Computer determination and comparison of volume of clay derived from petrophysical and laboratory analysis

Volume of clay (Vcl) is the most critical parameter to determine in shaly sand analysis. Yet in many areas it is very difficult to determine volume of clay accurately. An overestimation of clay volume can result in effective water saturations (Swe) that are too low, thus making the reservoir look productive. Under-estimation of clay volume can result in effective water saturations that are too high, which can result in the bypassing of a productive zone. The underestimation and overestimation of volume of clay will also effect the calculation of effective porosities used to determine both effective water saturations and net pay.

The FORTRAN program SHALE is designed to calculate volume of clay from 14 different petrophysical methods using up to 7 petrophysical logs. In the program, corrections are made for lithology, pressure, mud weight, borehole variations, and bed thickness. In addition, corrections can be made to convert old gamma ray logs to the corresponding API scale. Laboratory determined volumes of clay can be input into the program and each petrophysical volume of clay raethod can be statistically compared so that the user can select the petrophysical volume of clay method that best estimates the true volume of clay. Using the most accurate petrophysical method chosen, SHALE will then derive a linear transform equation that can be used to correct petrophysically derived volumes of clay.

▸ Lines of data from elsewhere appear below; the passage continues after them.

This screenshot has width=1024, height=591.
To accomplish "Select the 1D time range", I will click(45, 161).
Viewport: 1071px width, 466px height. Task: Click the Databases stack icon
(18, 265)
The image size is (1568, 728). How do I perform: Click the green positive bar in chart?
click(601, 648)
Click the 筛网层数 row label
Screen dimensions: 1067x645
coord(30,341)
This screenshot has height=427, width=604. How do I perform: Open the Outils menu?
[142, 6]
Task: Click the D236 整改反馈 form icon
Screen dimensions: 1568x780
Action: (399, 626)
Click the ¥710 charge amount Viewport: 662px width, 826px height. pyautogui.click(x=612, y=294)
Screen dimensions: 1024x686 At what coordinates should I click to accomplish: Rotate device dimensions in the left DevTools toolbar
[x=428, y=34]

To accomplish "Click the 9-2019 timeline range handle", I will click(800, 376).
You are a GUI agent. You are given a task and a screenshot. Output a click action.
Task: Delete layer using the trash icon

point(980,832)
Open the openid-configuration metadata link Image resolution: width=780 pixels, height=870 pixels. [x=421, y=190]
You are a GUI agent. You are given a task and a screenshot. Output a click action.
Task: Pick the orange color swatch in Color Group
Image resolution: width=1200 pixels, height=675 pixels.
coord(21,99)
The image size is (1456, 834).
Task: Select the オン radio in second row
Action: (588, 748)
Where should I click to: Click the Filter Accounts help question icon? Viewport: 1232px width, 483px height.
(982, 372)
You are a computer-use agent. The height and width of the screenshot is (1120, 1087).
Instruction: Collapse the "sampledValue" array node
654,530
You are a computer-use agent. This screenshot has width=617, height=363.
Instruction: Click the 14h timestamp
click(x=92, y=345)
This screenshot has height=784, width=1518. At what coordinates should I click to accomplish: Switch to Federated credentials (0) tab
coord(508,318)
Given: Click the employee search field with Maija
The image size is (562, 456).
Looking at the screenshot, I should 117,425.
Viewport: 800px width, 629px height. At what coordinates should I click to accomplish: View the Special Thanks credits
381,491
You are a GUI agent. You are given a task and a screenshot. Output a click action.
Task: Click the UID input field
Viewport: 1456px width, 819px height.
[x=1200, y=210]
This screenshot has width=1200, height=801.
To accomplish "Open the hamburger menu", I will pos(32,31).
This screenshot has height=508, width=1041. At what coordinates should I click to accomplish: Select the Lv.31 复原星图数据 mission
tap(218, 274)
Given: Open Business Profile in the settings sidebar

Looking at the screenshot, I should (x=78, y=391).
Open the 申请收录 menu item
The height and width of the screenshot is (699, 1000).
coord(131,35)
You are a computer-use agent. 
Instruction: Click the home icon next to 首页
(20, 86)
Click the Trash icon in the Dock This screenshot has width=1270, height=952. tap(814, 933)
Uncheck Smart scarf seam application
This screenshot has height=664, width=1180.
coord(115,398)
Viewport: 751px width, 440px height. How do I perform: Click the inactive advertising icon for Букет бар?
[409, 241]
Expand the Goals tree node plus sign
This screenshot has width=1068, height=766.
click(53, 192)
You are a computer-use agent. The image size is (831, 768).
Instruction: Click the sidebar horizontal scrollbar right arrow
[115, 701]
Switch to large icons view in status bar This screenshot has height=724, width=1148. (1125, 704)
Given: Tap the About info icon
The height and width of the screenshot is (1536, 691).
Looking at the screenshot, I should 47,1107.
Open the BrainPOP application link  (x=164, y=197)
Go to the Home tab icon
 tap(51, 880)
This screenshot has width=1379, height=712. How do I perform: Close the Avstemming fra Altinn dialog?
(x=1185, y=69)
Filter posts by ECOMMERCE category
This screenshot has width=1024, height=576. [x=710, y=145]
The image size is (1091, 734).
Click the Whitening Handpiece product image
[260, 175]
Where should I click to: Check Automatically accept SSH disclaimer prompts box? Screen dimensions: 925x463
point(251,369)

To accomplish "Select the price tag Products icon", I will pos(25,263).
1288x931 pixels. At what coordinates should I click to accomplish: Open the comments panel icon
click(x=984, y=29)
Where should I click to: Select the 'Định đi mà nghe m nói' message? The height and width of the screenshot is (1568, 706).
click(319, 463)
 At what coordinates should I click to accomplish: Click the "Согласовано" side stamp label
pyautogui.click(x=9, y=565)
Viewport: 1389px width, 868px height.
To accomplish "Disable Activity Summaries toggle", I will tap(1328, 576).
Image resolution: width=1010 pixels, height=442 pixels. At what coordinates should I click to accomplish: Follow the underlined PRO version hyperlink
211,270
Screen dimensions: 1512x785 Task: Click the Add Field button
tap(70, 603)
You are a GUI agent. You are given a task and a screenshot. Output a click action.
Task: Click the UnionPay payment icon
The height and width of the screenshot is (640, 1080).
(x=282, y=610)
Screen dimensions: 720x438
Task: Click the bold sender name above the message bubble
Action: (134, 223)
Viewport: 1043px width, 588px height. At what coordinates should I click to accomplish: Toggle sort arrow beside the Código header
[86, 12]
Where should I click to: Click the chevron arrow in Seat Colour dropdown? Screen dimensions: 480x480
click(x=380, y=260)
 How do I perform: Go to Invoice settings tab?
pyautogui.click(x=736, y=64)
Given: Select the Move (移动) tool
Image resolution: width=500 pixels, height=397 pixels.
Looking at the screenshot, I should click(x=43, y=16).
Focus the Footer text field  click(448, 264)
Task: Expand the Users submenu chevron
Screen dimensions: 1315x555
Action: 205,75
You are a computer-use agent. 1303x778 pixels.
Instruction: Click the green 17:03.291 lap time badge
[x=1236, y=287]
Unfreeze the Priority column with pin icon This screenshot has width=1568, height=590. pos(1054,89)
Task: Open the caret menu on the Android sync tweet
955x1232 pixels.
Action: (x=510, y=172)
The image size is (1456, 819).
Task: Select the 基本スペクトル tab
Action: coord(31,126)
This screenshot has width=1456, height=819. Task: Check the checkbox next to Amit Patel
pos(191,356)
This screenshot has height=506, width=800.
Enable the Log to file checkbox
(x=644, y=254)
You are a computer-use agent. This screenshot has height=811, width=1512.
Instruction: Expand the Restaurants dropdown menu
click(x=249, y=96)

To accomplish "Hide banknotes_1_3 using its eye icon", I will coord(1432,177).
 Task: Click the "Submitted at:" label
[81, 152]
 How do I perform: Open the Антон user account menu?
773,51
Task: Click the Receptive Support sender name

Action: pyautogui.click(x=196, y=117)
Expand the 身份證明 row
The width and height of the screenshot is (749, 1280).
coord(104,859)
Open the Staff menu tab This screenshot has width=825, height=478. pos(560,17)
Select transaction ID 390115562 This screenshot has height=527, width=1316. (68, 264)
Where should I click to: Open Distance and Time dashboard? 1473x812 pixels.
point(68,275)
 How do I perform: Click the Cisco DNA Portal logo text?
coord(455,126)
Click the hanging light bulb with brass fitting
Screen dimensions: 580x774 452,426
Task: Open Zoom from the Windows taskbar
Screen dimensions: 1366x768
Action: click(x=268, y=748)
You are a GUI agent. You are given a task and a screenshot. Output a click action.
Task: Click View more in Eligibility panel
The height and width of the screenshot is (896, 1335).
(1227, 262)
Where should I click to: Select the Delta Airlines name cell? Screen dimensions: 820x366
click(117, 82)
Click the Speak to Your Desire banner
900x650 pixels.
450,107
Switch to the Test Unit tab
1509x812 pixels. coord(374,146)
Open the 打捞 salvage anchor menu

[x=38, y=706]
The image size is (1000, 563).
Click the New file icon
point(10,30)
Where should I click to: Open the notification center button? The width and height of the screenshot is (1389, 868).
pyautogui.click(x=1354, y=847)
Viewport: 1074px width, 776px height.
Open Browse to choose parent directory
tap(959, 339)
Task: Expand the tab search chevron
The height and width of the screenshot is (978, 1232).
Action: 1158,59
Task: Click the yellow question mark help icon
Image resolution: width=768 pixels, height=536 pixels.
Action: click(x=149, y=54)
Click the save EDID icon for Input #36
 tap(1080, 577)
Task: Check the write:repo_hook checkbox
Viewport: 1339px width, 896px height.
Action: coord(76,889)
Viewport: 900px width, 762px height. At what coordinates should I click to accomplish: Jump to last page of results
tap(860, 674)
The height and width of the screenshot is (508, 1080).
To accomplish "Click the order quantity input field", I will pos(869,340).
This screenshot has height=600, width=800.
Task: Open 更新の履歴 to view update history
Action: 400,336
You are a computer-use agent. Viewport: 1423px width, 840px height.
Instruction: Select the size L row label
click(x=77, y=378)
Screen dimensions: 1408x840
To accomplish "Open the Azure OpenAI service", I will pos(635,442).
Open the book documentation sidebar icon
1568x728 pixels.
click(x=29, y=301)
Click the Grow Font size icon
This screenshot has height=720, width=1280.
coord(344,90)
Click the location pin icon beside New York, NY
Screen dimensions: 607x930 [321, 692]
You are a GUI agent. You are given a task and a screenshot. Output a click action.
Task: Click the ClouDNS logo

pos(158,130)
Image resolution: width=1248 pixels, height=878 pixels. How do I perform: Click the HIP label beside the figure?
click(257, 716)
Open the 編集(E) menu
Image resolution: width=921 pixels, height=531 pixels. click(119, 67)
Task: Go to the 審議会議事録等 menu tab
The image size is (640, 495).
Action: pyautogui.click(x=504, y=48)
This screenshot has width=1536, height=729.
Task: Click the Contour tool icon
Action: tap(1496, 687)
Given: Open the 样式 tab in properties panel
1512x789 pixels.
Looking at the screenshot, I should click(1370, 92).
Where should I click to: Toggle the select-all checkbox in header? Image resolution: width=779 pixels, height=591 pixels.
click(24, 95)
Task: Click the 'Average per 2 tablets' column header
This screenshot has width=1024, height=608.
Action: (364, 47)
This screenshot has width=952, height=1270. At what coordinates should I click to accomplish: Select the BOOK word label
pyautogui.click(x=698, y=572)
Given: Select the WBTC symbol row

Laboratory determined volume of clay data from 7 samples from a lower Miocene deltaic sand in the Malay basin indicates that the gamma ray unconsolidated method was the most accurate in determining volume of clay. Laboratory determined volume of clay from 30 samples from the Cretaceous Olmos shelf sands in Webb County, Texas indicates that the gamma ray unconsolidated method was the most accurate in calculating volume of clay. However, in both the lower Miocene and Olmos sands, all petrophysical methods overestimated the volume of clay and required transforms to better estimate the volume of clay. The overestimation of volume of clay in both the lower Miocene and Cretaceous Olmos sands indicates that it is critical to calibrate petrophysically derived clay volumes to laboratory analysis.